Hasan Mellah, yazarın ilk romanıdır. Hüseyin Fellah, Süleyman Muslu, Yeryüzünde Bir Melek, Henüz On Yedi Yaşında, Jön Türk diğer belli başlı romanlarıdır. Alexandre Dumas’tan etkilenmiştir. Romantik akıma bağlıdır.
Felatun Bey’le Rakım Efendi romanında Doğu’nun manevi ve ahlaki değerlerinin insana verdiği değerin Batı’dan üstün olduğunu açıkça savunmuştur. Ayrıca Batı’nın da ilmini, tekniğini ve dilini bilmenin gerekliliğini savunmuş, Doğu-Batı sentezi bir tip oluşturmak istemiştir. Körü körüne Batı taklitçiliğine karşıdır.
Letaif-i Rivayat adlı hikayeleri edebiyatımızın ilk hikayeleridir. Kıssada Hisse’de hemen bu hikayelerden sonra yayımlanmıştır.
Eyvah adlı piyesi Güllü Agop’ta Vatan yahut Silistre’den önce sahnelenmiştir. Oyunun konusu Batılılaşmanın aile çevresindeki tesirleri, birden fazla kadınla evlenmedir. Tiyatro alanında 12 kadar eseri vardır. Bütün eserleri gibi tiyatro alanında da sosyal fayda gütmüştür. Ahmet Mithat tiyatroya pek yönelmemiştir.
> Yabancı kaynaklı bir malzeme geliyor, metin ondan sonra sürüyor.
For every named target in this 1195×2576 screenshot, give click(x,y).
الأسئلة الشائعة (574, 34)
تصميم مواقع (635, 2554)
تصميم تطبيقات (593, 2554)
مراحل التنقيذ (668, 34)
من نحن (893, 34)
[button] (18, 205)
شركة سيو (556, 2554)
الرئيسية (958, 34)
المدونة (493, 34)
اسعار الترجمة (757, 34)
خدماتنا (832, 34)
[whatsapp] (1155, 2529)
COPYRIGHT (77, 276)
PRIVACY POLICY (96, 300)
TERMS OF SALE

Avrupa’da Bir Cevelan, gezi yazısı türündeki eseridir.
Üss-i İnkılap adlı eserinin birinci cildinde Tanzimat’ı hazırlayan koşullardan II. Abdulhamit’in cülusuna kadar olan dönemin değerlendirmesini yapar. Osmanlıcılık ideolojisi anlatılır. İkinci cildinde Abdulhamit’in ilk saltanat senesini ve meşrutiyeti anlatır.
Tarih, coğrafya, edebiyat, roman, hikaye, makale, tenkit, tiyatro gibi birçok türde eseri vardır. Çok yazmasından dolayı yazı makinesi denmiştir.